Where Is High Performance Coming From?
There are a lot of unexpected (to say the least of it) microarchitectural changes that allowed Intel engineers to increase the performance of their processors while lowering their power consumption and heat dissipation. The thing is that Sandy Bridge has not just become further evolutionary development of Nehalem microarchitecture. It also borrowed a lot of ideas from the seemingly failed Pentium 4 project. Yes, even though Intel has long given up NetBurst microarchitecture because of its energy-inefficiency, some functional units of the Pentium 4 processors will now find their way into the new Core i3, Core i5 and Core i7 CPUs. And it is especially ironic that the adoptions in Sandy Bridge are used not only for raising the performance, but also for lowering the power consumption.
We start noticing significant changes in Sandy Bridge microarchitecture in the beginning of the pipeline already: when x86 instructions are decoded into simpler processor micro-ops.
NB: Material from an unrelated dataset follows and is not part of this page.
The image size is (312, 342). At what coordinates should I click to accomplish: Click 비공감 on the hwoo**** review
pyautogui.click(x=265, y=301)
The actual decoder remained the same as in Nehalem – it processes 4 instructions per clock cycle and supports Micro-Fusion and Macro Fusion technologies that make the output instructions thread more even in terms of execution complexity. However, the processor instructions decoded into micro-operations are not just transferred to the next processing stage, but also cached. In other words, in addition to the regular 32 KB L1 cache for instructions that is a feature of almost any x86 processor, Sandy Bridge also has an additional “L0” cache for storing the decoding results. This cache is the first flashback from NetBurst microarchitecture, its general operation principles make it similar to the Execution Trace Cache.
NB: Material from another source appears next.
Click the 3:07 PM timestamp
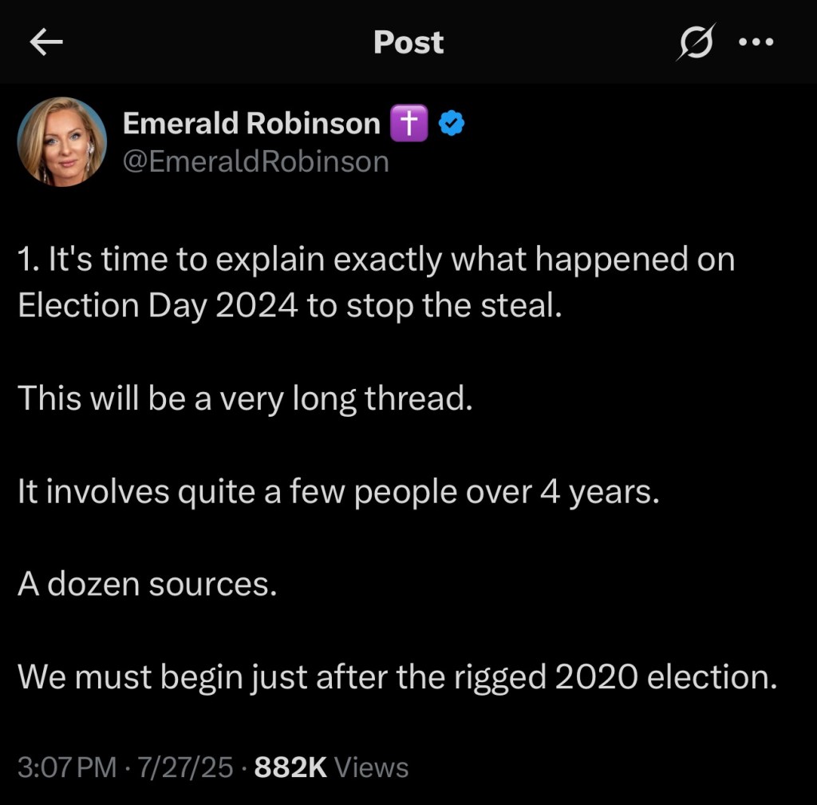This screenshot has height=805, width=817. 65,767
The decoded micro-ops cache is about 6 KB big and can store up to 1500 micro-ops, which makes it of great help to the decoder. If the decoder discovers instructions that have been translated earlier and are now stored in the cache, it replaces them with internal micro-operations without performing any new decoding. This decoded micro-ops cache helps to take a big load off the decoder, which is a pretty energy-hungry part of the CPU. According to Intel, this additional cache comes in handy in about 80% of cases, which makes all suspicions about its inefficiency absolutely unjustified. Besides, when the decoder in Sandy Bridge is idle, it is disabled thus helping lower the CPU power consumption substantially.
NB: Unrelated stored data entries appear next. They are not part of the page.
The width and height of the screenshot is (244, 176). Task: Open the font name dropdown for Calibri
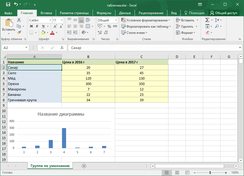point(50,20)
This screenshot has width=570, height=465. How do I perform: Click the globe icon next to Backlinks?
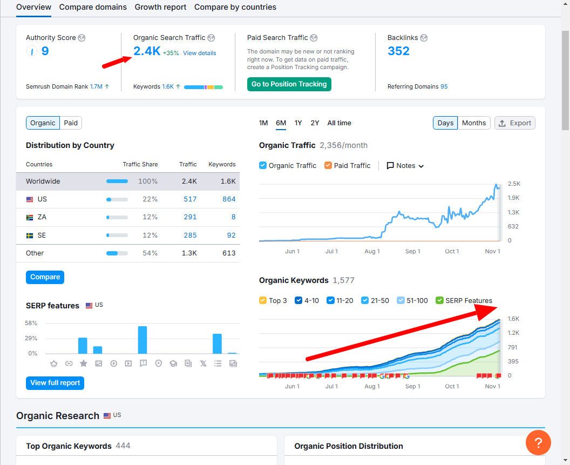424,38
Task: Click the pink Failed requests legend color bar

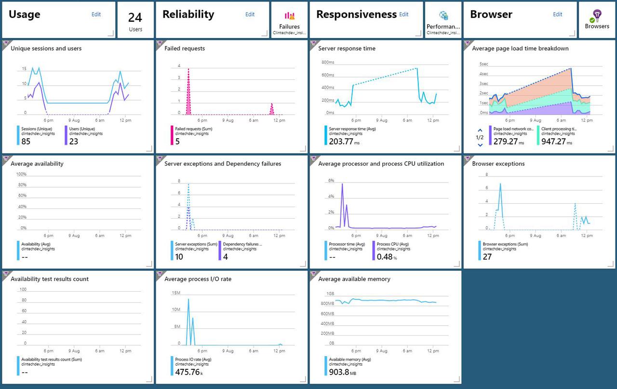Action: pyautogui.click(x=173, y=135)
The second important improvement in the early pipeline stages deals with the branch prediction unit. You can’t underestimate the importance of proper functioning of this unit, because each incorrect branch prediction requires stopping and clearing the pipeline completely. As a result, the prediction mistakes not only have a negative effect on performance, but also use additional power for filling up the pipeline all over again. I have to say that Intel managed to make this unit extremely efficient in their new processors. However, they modified all the Sandy Bridge buffers used to store branch addresses and prediction history in order to increase the data density in them. As a result, Intel is able to store longer branching history without increasing the size of the data structures used by the branch prediction unit. And that had a great effect on the branch prediction unit efficiency, which is directly connected with the amount of static data about executed branches that it works with. According to preliminary estimates, the branch prediction correctness in Sandy Bridge improved by more than 5% compared with the predecessor.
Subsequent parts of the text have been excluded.